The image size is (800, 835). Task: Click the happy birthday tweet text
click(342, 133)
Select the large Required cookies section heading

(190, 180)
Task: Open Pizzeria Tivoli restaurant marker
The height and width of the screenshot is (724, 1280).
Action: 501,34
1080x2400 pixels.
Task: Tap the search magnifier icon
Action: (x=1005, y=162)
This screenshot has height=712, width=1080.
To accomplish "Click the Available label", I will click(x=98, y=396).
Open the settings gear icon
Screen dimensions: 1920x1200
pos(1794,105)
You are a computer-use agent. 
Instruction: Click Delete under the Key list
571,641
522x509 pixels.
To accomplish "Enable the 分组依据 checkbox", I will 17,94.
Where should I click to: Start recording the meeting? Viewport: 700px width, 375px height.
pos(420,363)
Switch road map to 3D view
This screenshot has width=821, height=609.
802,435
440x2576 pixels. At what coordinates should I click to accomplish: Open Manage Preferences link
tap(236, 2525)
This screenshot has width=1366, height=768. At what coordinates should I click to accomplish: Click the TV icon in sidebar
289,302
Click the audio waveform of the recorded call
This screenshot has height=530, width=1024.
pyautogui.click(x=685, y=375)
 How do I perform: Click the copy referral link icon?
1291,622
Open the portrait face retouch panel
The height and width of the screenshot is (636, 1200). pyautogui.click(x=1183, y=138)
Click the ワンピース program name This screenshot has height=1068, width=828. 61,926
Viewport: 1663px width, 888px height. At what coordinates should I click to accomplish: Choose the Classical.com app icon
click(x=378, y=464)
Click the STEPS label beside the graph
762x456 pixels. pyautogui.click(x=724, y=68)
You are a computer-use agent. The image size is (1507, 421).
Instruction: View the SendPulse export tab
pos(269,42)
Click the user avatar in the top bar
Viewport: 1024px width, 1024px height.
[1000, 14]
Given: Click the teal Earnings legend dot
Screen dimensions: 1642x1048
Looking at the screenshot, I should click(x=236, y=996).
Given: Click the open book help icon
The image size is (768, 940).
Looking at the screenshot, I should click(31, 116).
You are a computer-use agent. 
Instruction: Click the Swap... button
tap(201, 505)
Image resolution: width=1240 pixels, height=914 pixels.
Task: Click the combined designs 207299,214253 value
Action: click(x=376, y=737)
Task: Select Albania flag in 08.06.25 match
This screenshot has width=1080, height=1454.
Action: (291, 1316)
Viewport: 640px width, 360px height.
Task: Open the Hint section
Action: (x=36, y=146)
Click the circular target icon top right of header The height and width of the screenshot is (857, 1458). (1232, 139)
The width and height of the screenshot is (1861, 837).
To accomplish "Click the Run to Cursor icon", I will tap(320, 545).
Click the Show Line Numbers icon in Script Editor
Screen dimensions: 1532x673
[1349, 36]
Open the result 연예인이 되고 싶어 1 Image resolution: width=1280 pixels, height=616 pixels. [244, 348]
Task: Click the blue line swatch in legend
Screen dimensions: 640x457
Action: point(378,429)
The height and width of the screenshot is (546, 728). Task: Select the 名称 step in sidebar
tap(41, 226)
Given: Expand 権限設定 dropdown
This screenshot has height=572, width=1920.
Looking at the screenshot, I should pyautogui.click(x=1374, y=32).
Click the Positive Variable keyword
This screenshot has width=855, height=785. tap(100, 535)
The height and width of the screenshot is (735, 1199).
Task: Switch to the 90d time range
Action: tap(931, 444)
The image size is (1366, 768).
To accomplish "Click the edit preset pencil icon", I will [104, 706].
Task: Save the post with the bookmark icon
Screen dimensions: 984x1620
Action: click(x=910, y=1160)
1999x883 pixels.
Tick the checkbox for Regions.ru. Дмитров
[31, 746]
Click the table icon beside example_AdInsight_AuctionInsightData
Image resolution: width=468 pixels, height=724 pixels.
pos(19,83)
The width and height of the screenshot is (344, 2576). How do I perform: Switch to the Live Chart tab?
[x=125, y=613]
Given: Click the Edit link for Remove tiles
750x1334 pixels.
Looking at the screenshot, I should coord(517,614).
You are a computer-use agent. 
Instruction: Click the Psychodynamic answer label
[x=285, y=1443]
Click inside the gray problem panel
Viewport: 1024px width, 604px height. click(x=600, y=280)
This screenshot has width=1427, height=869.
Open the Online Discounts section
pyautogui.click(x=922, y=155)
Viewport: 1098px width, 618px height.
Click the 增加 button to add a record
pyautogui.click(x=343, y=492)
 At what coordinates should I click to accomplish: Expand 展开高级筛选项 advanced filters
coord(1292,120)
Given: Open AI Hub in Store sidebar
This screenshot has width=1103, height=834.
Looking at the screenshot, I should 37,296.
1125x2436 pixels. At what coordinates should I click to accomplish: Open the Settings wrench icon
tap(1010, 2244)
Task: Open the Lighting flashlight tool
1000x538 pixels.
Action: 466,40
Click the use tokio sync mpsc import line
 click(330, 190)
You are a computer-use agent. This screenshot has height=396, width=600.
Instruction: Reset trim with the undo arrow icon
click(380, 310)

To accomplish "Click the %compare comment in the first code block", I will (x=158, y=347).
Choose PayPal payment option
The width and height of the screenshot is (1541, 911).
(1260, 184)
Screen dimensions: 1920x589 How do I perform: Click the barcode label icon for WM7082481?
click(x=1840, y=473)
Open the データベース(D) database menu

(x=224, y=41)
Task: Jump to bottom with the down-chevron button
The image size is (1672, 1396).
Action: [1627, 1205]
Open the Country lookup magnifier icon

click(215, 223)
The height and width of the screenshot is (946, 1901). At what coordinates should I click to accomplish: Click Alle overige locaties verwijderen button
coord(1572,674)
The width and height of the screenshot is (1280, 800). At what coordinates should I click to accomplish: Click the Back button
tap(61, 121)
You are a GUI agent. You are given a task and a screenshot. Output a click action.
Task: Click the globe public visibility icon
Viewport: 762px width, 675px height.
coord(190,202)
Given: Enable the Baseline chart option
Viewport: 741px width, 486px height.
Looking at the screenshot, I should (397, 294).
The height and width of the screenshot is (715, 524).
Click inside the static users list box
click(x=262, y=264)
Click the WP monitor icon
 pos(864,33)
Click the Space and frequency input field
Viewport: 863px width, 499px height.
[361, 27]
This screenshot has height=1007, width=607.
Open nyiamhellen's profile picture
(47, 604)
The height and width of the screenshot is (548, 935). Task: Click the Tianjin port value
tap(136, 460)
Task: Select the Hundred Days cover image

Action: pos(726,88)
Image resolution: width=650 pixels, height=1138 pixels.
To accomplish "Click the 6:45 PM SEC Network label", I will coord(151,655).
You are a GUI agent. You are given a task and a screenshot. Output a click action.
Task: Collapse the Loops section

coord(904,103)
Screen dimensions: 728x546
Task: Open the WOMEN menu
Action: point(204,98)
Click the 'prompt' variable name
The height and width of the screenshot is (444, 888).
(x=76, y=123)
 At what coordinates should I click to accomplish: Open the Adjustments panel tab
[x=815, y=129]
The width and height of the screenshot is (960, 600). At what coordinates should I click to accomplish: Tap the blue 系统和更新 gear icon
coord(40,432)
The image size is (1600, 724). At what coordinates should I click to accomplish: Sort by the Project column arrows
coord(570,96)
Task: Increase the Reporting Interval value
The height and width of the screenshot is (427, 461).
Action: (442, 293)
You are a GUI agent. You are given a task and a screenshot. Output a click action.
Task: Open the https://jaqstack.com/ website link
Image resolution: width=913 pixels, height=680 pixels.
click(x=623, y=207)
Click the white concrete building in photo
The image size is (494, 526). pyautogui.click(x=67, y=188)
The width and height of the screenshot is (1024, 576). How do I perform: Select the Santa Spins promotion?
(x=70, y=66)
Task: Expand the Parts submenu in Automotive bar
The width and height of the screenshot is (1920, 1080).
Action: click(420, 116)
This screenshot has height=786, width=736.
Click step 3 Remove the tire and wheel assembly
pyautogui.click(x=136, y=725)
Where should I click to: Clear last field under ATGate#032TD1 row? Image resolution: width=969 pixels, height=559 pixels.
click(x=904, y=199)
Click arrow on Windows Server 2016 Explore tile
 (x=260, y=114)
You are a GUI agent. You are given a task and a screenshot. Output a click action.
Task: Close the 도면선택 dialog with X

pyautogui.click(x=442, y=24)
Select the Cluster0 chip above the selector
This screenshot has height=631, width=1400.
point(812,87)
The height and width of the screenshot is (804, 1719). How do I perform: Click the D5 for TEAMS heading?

Try it>
Scan the data above for the string "Enable". Copy every line in which it appears.

Finished exercise>
To accomplish "Enable the 分组依据 checkbox", I will 17,94.
Given: Enable the Baseline chart option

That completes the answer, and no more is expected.